Parquet, the columnar format that is revolutionizing data storage and analysis?

Summary

Describe your problem

Lorem Lipsum pain says it all together. Nils sit varius id tincidunt Aenean. Lorem admits Enim Mauris quam curriculum tempor purus adipiscing.

Make an appointment

Why does the Public Prosecutor's Office exist?

The Parquet format was created to meet the needs of frequent queries on Hadoop (successor to Trevni). The columnar format such as Parquet solves some limitations of so-called “traditional” data formats such as CSV. As a column-based storage format, Parquet allows for more efficient reading of data when only specific columns are targeted, which optimizes the performance of analytical queries.

Line Format vs. Column Format: What's the difference?

— Line format such as CSV, requires the complete reading of each row to access a specific column, causing time and performance losses.

— Column format like Parquet allows direct access to targeted columns, thus reducing the volume of scanned data and improving processing speed.

The advantages of Parquet compared to CSV

— Data typing: Parquet stores data types directly in metadata, making it easy to manage types

— Data compression: Supports multiple algorithms (Snappy, Gzip, etc.), offering considerable space savings (up to 87% reduction in storage)

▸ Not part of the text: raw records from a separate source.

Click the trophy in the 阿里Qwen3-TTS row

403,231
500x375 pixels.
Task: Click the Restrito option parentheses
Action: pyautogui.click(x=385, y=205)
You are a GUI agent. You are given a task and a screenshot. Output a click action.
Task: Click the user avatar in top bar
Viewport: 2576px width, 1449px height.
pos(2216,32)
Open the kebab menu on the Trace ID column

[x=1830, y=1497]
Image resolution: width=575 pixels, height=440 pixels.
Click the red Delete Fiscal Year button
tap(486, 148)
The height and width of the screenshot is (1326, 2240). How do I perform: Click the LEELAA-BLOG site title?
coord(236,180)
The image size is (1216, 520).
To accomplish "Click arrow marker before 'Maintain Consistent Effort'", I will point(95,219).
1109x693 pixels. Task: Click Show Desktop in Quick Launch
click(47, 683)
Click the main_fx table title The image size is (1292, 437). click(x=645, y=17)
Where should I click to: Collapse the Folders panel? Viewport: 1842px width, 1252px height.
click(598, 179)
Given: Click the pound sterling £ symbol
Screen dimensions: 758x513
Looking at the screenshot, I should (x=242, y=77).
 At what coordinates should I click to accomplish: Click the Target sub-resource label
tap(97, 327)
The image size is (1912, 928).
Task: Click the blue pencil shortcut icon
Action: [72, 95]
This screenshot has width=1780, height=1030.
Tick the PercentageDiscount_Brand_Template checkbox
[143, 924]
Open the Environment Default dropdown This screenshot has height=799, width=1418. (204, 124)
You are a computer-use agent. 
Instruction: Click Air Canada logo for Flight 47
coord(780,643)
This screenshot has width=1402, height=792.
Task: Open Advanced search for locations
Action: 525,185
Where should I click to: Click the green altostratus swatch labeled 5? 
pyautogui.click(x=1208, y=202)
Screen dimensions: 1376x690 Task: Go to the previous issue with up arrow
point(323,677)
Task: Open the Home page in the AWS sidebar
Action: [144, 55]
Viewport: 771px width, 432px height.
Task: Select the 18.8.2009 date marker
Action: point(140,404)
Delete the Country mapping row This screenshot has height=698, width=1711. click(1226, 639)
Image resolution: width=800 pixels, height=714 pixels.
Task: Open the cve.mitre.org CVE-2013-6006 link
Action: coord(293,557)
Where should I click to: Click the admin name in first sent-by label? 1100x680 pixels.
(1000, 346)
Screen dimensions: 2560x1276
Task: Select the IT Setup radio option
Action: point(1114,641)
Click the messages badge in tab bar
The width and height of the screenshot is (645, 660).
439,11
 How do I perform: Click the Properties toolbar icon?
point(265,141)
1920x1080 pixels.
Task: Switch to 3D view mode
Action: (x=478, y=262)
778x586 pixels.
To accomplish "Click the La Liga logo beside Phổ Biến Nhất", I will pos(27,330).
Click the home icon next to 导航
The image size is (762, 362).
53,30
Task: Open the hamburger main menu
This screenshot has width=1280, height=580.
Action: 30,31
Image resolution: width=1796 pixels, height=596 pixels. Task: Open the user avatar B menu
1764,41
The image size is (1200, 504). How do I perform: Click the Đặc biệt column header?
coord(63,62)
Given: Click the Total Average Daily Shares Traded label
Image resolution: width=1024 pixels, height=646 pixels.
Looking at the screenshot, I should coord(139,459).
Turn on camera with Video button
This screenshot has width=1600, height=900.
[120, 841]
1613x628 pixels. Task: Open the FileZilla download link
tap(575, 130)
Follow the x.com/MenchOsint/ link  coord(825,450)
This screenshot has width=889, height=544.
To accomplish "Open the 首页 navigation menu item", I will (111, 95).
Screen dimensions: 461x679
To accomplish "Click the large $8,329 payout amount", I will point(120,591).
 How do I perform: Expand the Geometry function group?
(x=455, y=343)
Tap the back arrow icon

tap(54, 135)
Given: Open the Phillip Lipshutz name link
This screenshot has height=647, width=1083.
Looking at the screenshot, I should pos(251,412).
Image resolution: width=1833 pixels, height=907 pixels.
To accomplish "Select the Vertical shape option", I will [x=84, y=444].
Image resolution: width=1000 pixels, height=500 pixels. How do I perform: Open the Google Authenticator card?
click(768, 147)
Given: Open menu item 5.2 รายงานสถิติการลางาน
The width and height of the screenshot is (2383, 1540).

— Data Encoding: Use techniques like Dictionary Encoding to optimize the storage of repetitive values.

— Parallel read/write: Compatible with distributed systems like Apache Spark, allowing faster processing of massive files.

— Enriched metadata: Parquet stores advanced statistics allowing optimizations during queries.

Real use cases with AWS Athena

During comparative tests on AWS Athena, Parquet demonstrated:

— Space saving: A 1 TB dataset in CSV reduced to 130 GB in Parquet, i.e. 87% gain

— Speed improvement: SQL query increased from 236 seconds (CSV) to 6.78 seconds (Parquet), 34 x faster

— Cost reduction: From €5.75 in CSV to €0.01 in Parquet thanks to the reduction of scanned data. A ~ 99% discount.

Source: https://www.linkedin.com/pulse/difference-between-parquet-csv-emad-yowakim/

Pro Tip: Consider aggregating/coallesce to minimize the number of files that are not too big (< 1GB)

The limits of the Parquet format in Machine Learning

— Not suitable for unstructured data: Parquet is not ideal for storing ML models or unstructured data (images, videos)

— Problems with massive writing: Requires loading all data into RAM before writing, which can be limiting for large models.

Modern Alternatives: Lance and Nimble

— Launch (LanceDB): Offers an improved version of Parquet, eliminating row groups for up to 2000x better reading performance.

— Nimble (Meta): Optimizes the ORC format (alternative to Parquet) by centralizing the metadata (footers instead of headers in Parquet) and by changing the way this metadata is defined, thus offering gains in access speed.

The Parquet format is an essential choice for storing analytical data, especially thanks to its advantages in terms of compression, data typing, and SQL performance. However, for use cases in machine learning or on unstructured data, new alternatives such as Lance and Nimble are emerging, offering better performance.